Each writer constitutes a chapter of their own, which is divided into three parts. The first part, titled “The Torture of Doctor Johnson” subjects the writer to the pain of selection alluded to earlier in this introduction by Dos Passos and Tarkington. Dr. Johnson wrote that “The man who is asked by an author what he thinks of his work is put to torture and is not obliged to speak the truth.” So here it becomes even more torturous when it is the writer who must speak the truth about themselves and their own work. A few of the writers found it particularly troubling; Eduardo Mendoza, Rafael Sánchez Ferlosio, Hebe Uhart, Alberto Ruy Sánchez, but they were all good sports in the end, so much the better for us.

The second section is titled “In Conversation with the Dead,” which comes from Quevedo’s celebrated sonnet: Retirado en la paz de estos desiertos / con pocos, pero doctos libros juntos / vivo en conversación con los difuntos / y escucho con mis ojos a los muertos. This section gives us the opportunity to know more about the influences, the traditions of each author, about the departed friends—writers, thinkers, poets, philosophers—who have marked or impacted their work or whom they have read and reread and “converse” with creatively.

The third section is a coda meant to bring out some of the peculiarities of each writer’s work and intentions since, as Katherine Anne Porter mentioned in the English version of the anthology: “an author’s choice of his own work must always be decided by such private knowledge of the margin between intention and the accomplished fact.” Here I nudge a little, ask a few more pesky questions to round out the information provided in the first and second sections.

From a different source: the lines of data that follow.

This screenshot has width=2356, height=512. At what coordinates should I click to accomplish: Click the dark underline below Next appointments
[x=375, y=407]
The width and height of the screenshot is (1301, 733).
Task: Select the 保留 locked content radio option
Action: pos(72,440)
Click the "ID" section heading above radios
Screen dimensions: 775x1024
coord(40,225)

Reading the series of presentations followed by the selections themselves, together in one volume, provides an interesting mirror to the events that shaped the authors’ lives and how their writing was particularly affected, and consequently, the larger context of literature in the language. Blending the writers not by country but by chronology offers a sense of the march of literature on both continents, and follows the ebb and flow of the wider events both political and literary, the cultural traffic moving back and forth from each side of the Atlantic, the exiles and diasporas resulting from a century of turbulence. One can clearly see the devastating effects of the Franco regime, writers who had to exile or publish in other countries or self-censor, or who limited themselves to realism as the best means for denouncing the state of affairs at the time. Paris looms as more than a mere legend, here it is virtually a protagonist, a literary motherland for the lost tribe: the hub first for the Spanish writers seeking an atmosphere in which they could write, but also a city of refuge for Latin American writers fleeing instability or martial law during the ’70s. William Faulkner looms large as, to quote Ishmael in Moby-Dick, “one grand hooded phantom, like a snow hill in the air.” García Márquez invoked him as “maestro” when he received the Nobel Prize and Mario Vargas Llosa wrote that “Without the influence of Faulkner, Latin America would not have had the modern novel. The best writers read him and, like Carlos Fuentes and Juan Rulfo, Cortázar and Carpentier, Sabato and Roa Bastos, García Márquez and Onetti, knew how to take advantage of his teachings, like Faulkner himself took advantage of the technical mastery of James Joyce and the subtleties of Henry James, among others, to build his splendid narrative saga.” He is one of the departed friends most cited, also by Ramón Pinilla, whose Getxo, an imaginary microcosm, can be seen as a Basque version of Yoknapatawpha.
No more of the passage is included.